The dietary therapies are high in fat and low in carbohydrate with a moderate use of protein. This alters the way that energy is burned in the body, using fat rather than carbohydrates as the main fuel.
Changes in the body’s fuel source means the body produces ketones - water-soluble molecules generated by the liver - and until now it was thought that the anti-seizure mechanism of the diet was the generation of these ketones.
However the new research by scientists at Royal Holloway University of London and University College London, has identified a specific fatty acid – decanoic acid – that shows potent anti-seizure mechanisms. The research is published in the scientific journal Brain.
Decanoic acid and the MCT diet
Decanoic acid is a main component of one of the ketogenic dietary therapies – the medium chain triglyceride (MCT) diet – which was developed in the 1970s as an alternative to the classic ketogenic diet. The MCT diet is based around fats derived from coconut oil. It is increasingly used for treating children but is often poorly tolerated by adults.
Decanoic acid is one of the three fatty acids in the MCT diet and it has been found to directly affect receptors in the brain and decrease seizure activity.
Professor Matthew Walker, right, from UCL and co-author of the study, told Epilepsy Society: ‘This is likely to have a large impact on the dietary treatment of epilepsy as it may be possible to use diets enriched in decanoic acid and avoid many of the unwanted side-effects of the present MCT ketogenic diet.
‘Not only that but this research has started to reveal a host of potential therapies based around fats that are much more powerful than decanoic acid, opening up the possibility of using a pill rather than a diet.’
Diet and brain function
Katrin Augustin, one of the researchers from Royal Holloway said that the research changes the way we think about nutrition.
‘We are showing for the first time that dietary fats can alter brain function,’ she said. ‘What we eat may not only affect our physical health but also our mental function, which means we may be able to regulate brain function by changes in our diet.
‘Finding a direct action for fatty acids explains why ketosis often does not correspond to seizure control, and that could be very reassuring for both patients and clinicians. It means that low ketone levels may not at all be a reason to discontinue the diet.’

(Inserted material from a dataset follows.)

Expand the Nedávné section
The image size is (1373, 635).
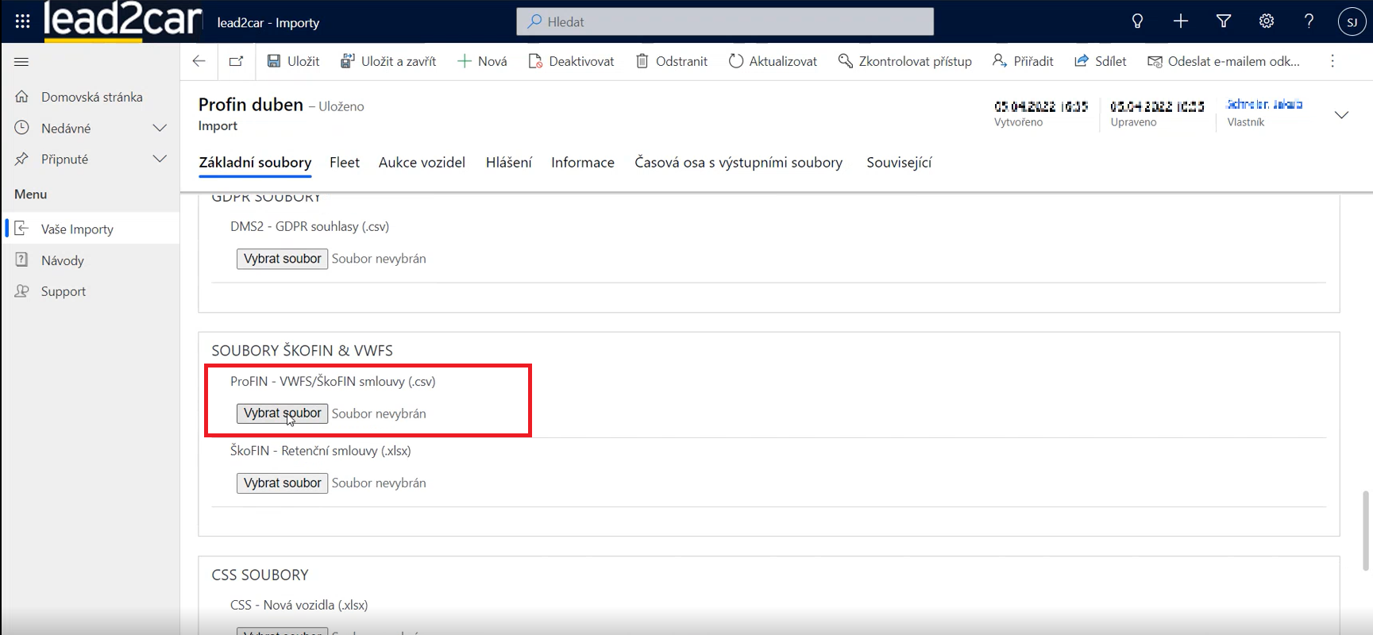pos(160,128)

Ketogenic diet research at Epilepsy Society
At Epilepsy Society a key area of research is trying to understand why some people respond to the ketogenic diet while others don’t. Director of clinical genetics Professor Sanjay Sisodiya said the latest research was an important and interesting study which leads to new understanding of the way the ketogenic diet might work to help control seizure.
‘Alongside this important study we hope that our genetic research will lead to a better understanding of why ketogenic diets work for some people but not for others,' he said. 'This will hopefully take the trial and error element out of prescribing the diet, which has to be carefully monitored. In time, we hope that we will know which treatment will work best for each individual from the point of diagnosis.’